What is needed -
The response should consist only of the lines from the one with "Expand the left side panel arrow" to the end of the data below, copied exactly and without pictures.
----
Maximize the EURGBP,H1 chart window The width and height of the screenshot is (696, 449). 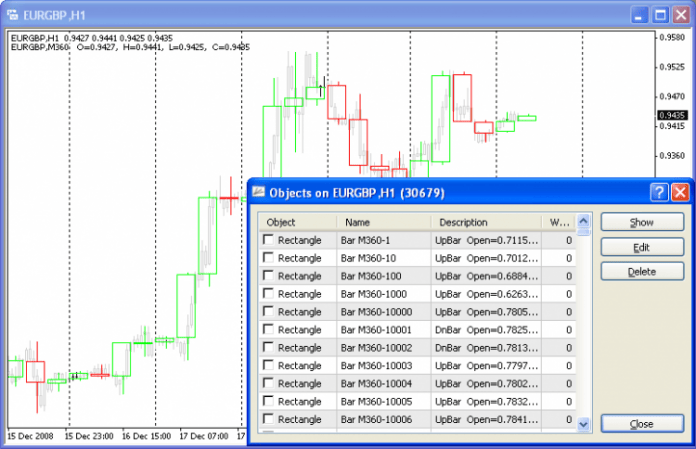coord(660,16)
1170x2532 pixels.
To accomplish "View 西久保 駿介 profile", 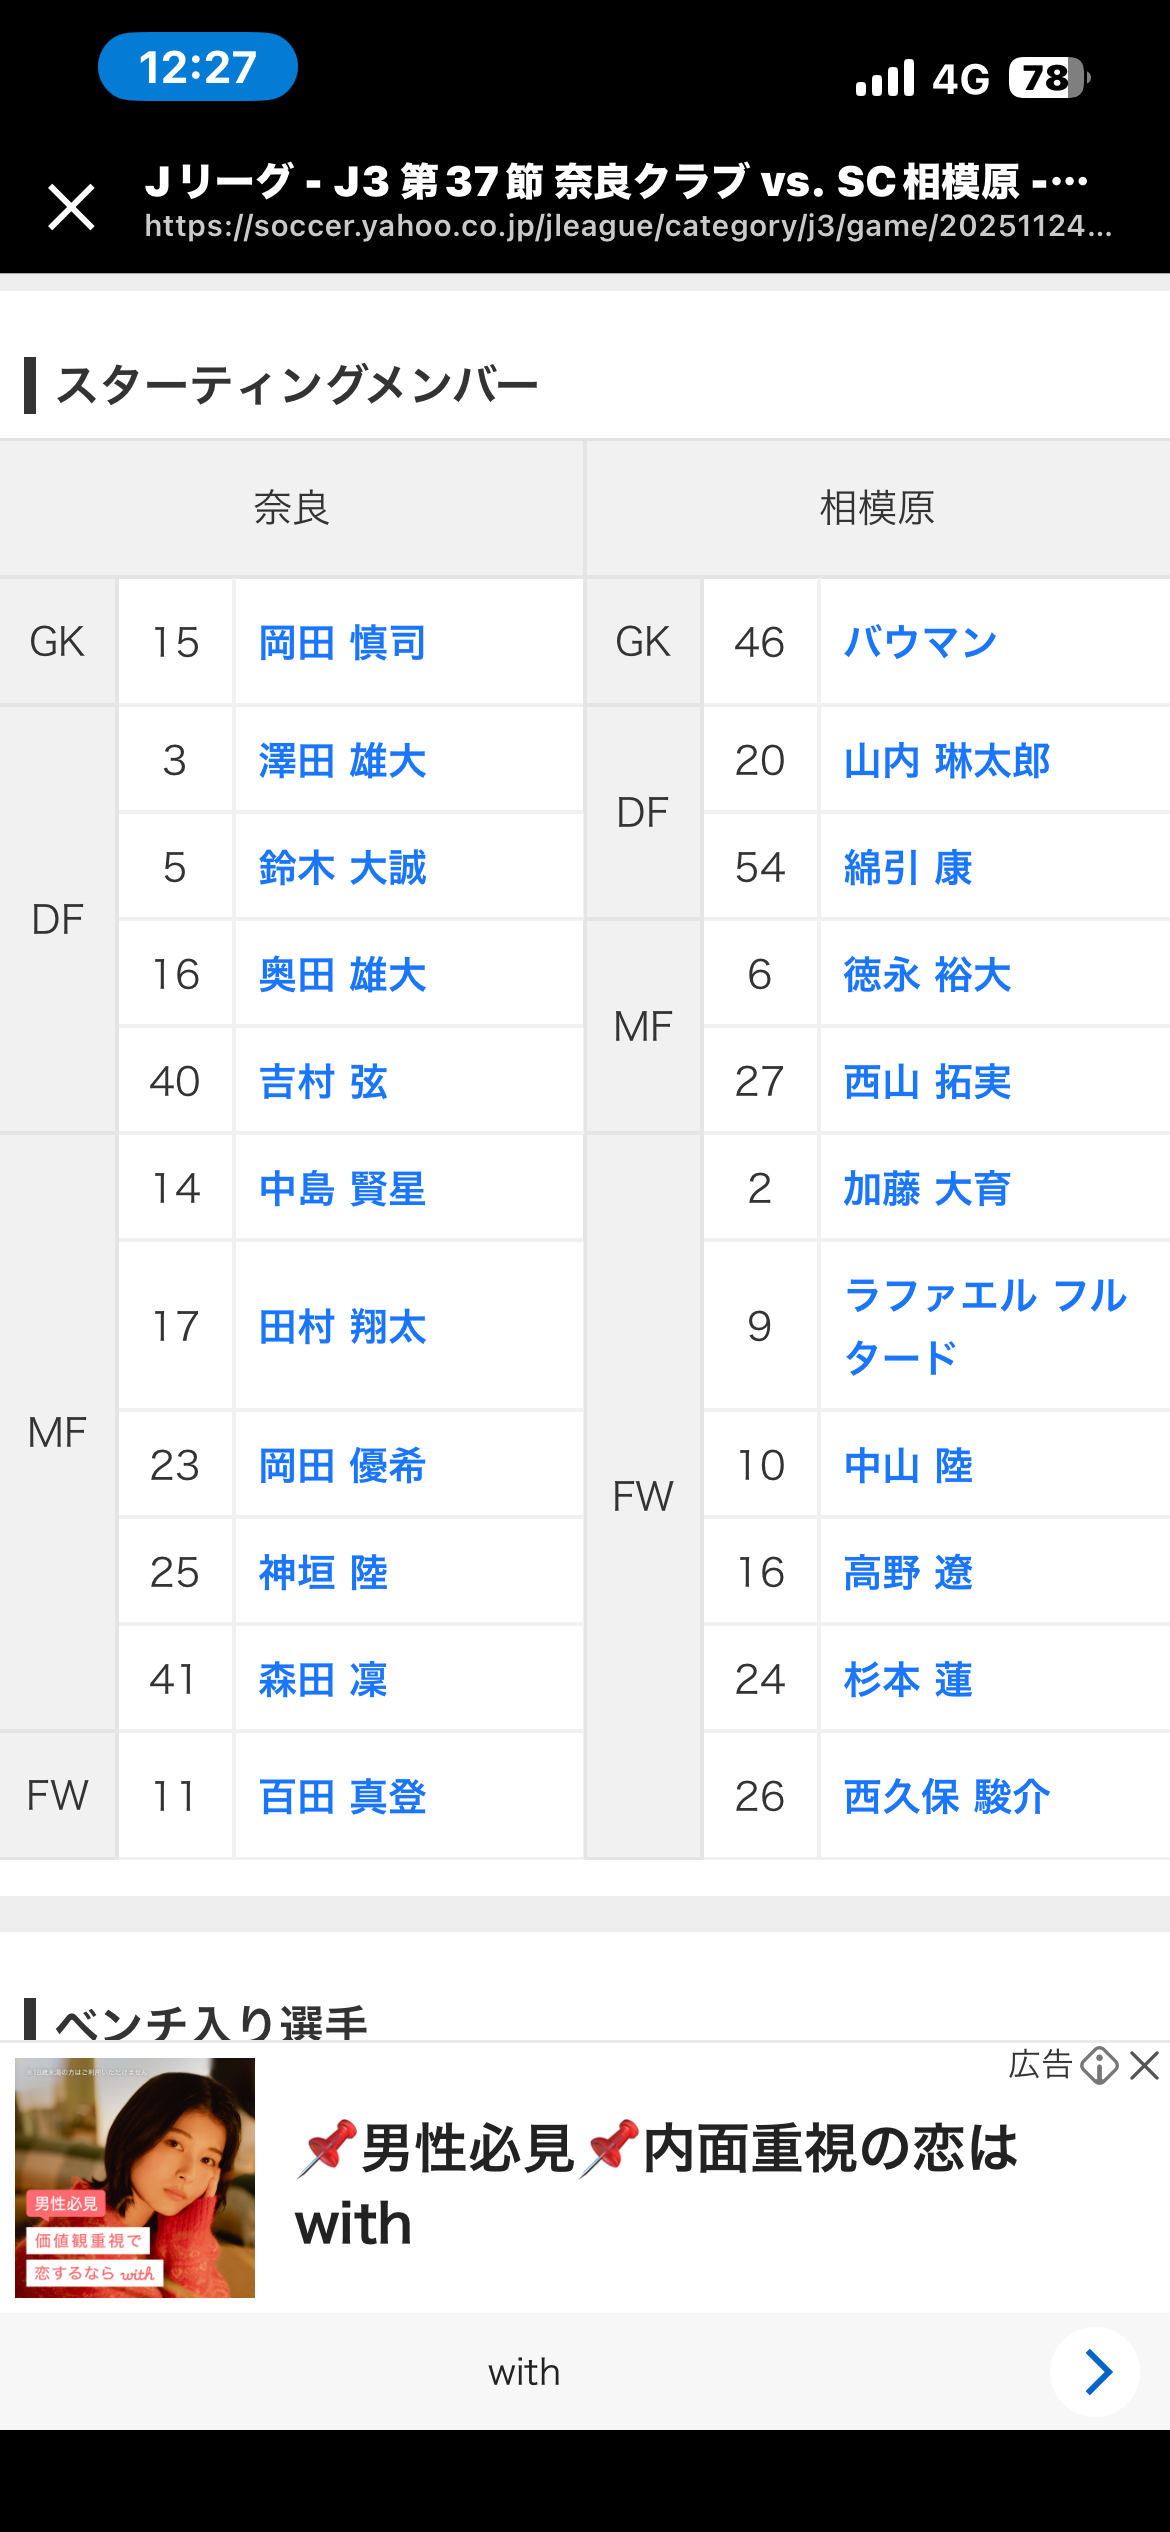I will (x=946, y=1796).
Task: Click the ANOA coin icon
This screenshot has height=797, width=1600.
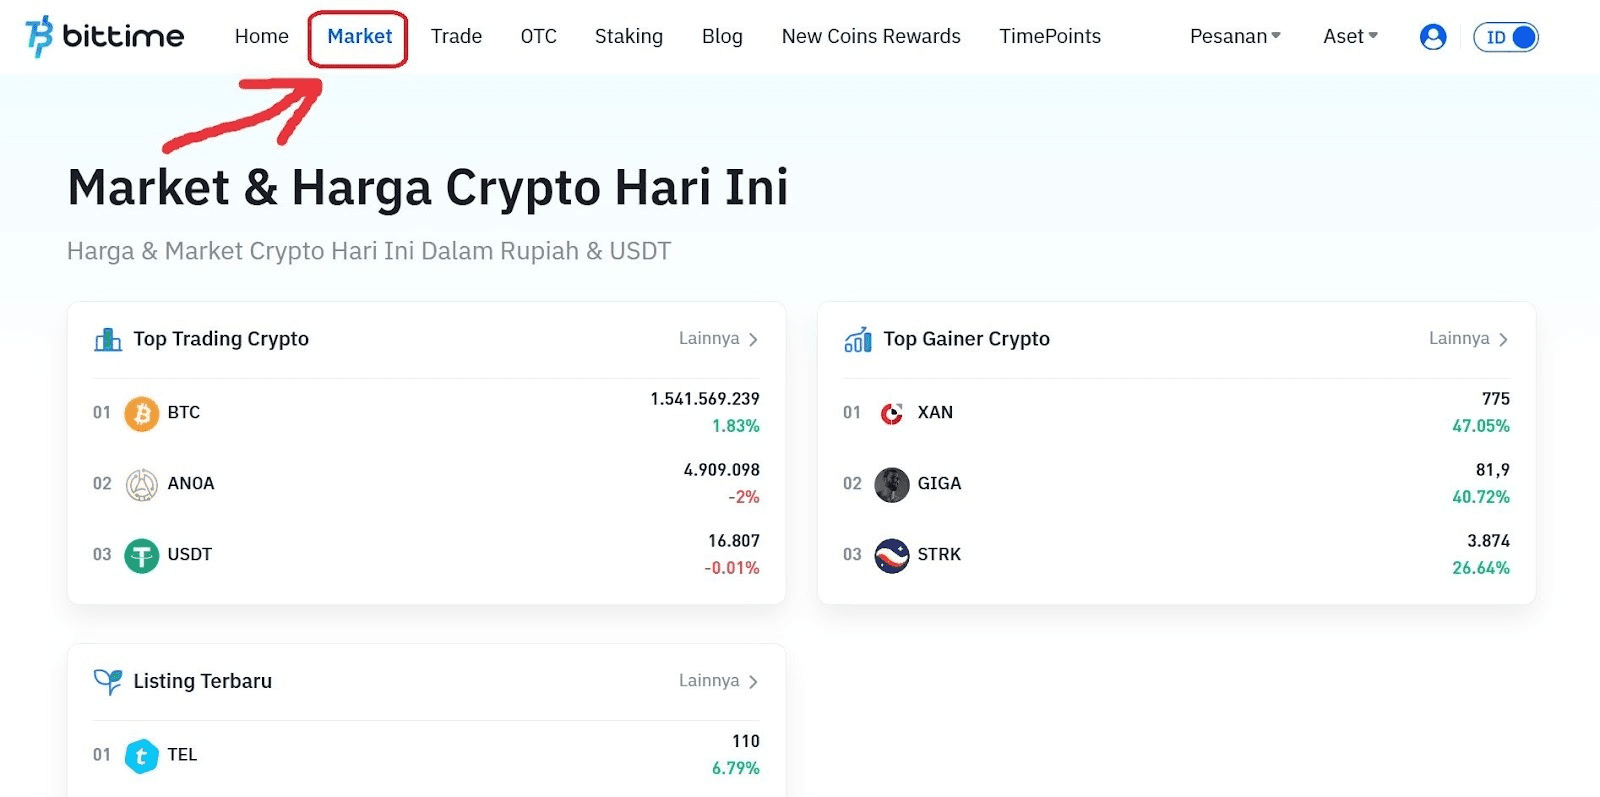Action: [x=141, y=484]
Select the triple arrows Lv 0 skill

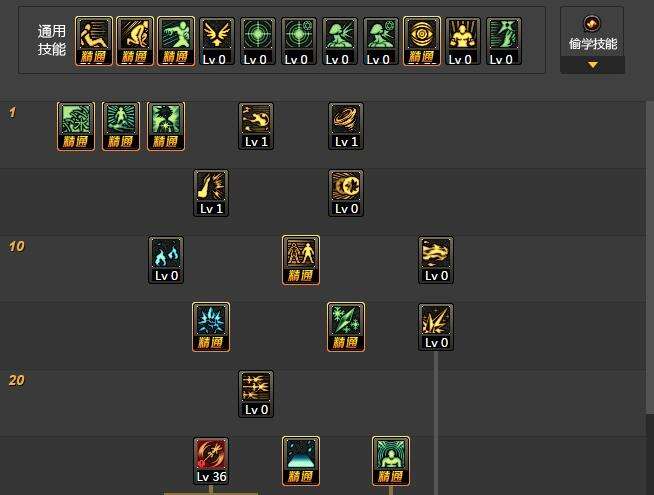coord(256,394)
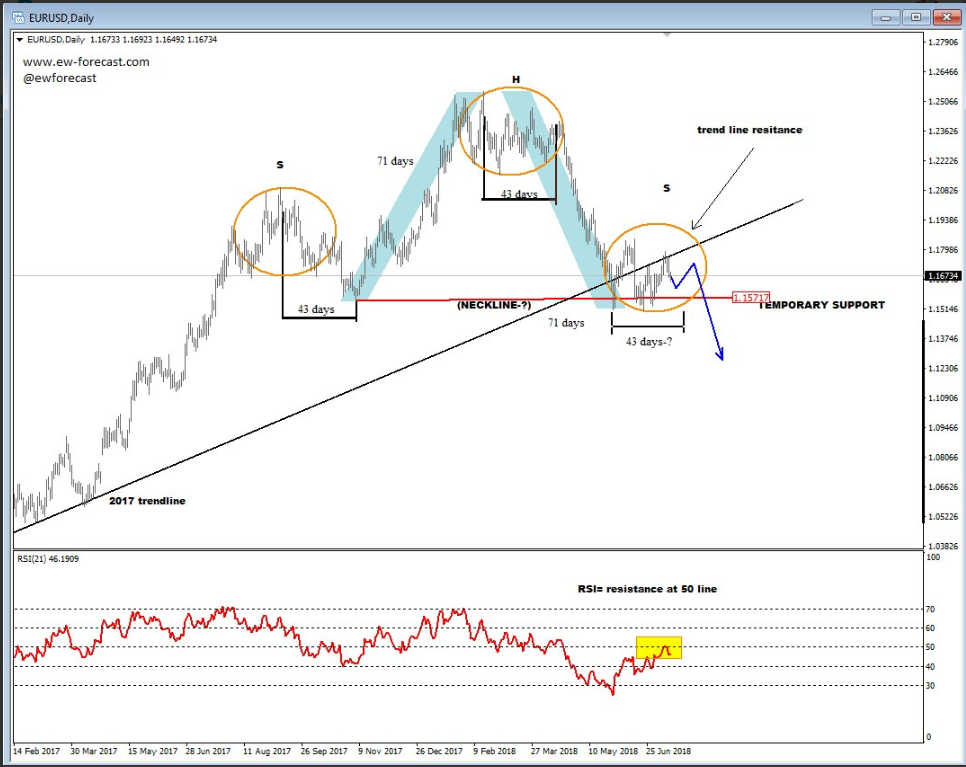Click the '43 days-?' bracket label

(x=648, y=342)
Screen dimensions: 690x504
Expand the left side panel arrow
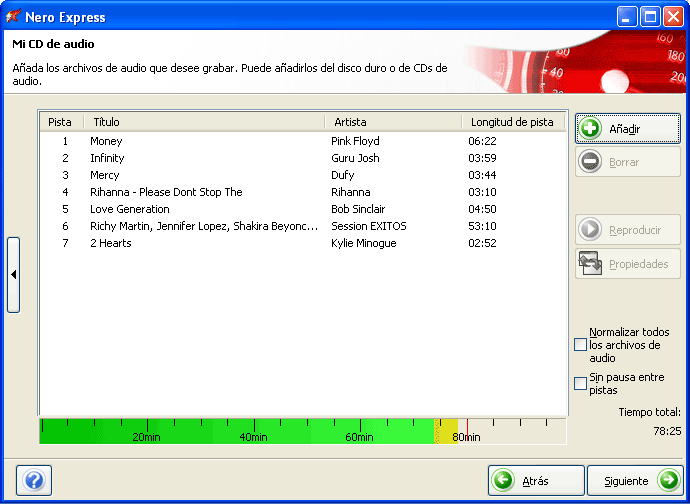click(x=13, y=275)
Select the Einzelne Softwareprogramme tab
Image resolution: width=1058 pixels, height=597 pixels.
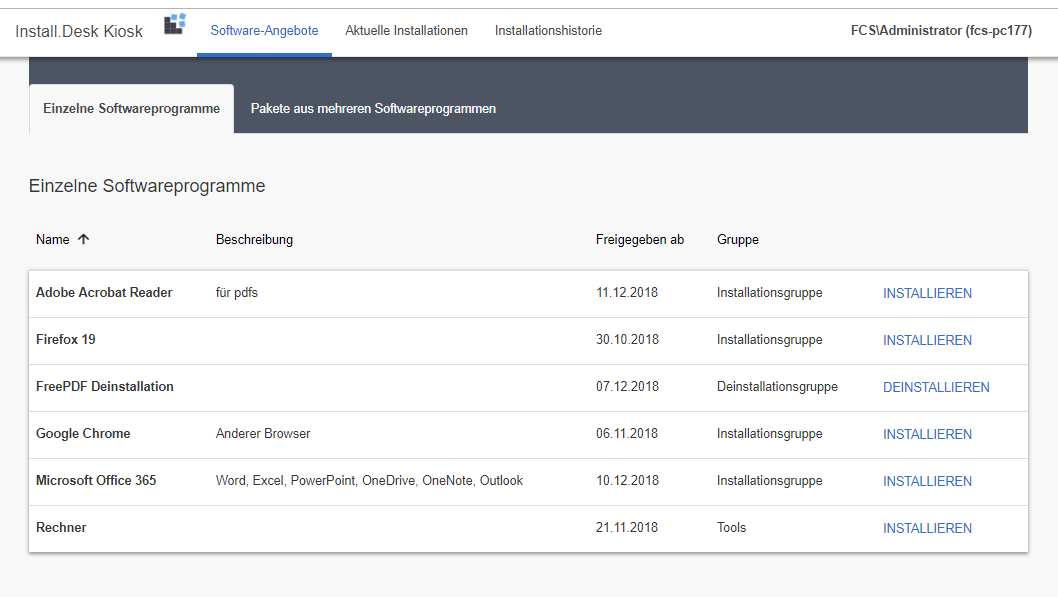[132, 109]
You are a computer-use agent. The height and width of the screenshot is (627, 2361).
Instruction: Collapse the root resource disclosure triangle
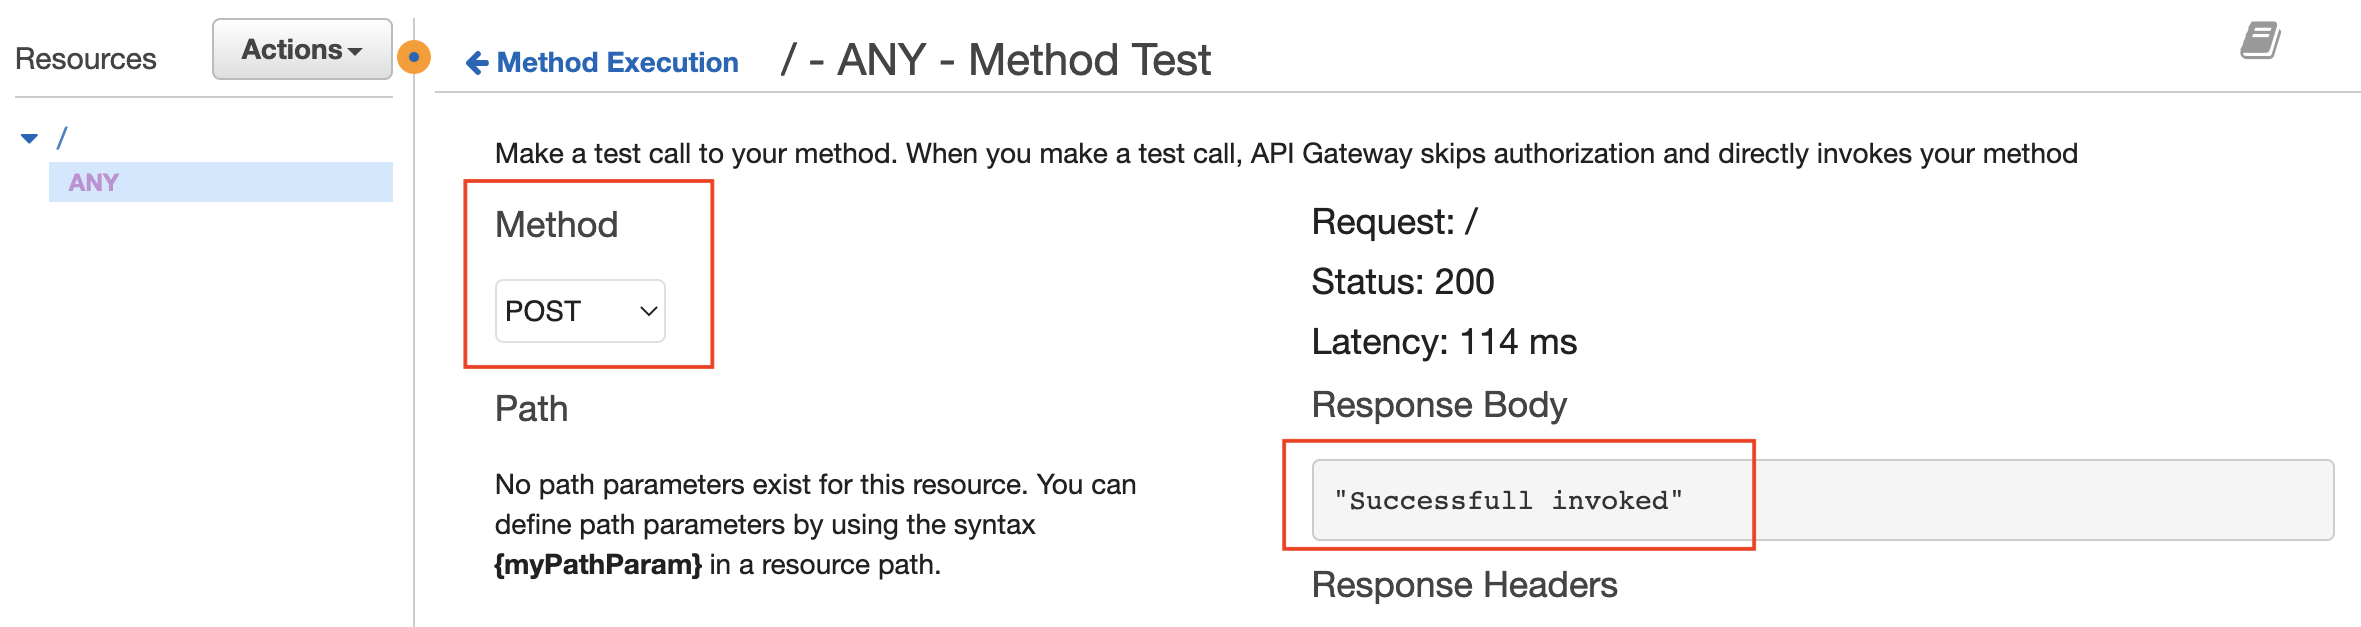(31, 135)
----
Solved problem -
Expand the left side panel arrow
click(x=13, y=275)
Select the Einzelne Softwareprogramme tab
Image resolution: width=1058 pixels, height=597 pixels.
[132, 109]
You are a computer-use agent. The height and width of the screenshot is (627, 2361).
Instruction: Collapse the root resource disclosure triangle
(31, 135)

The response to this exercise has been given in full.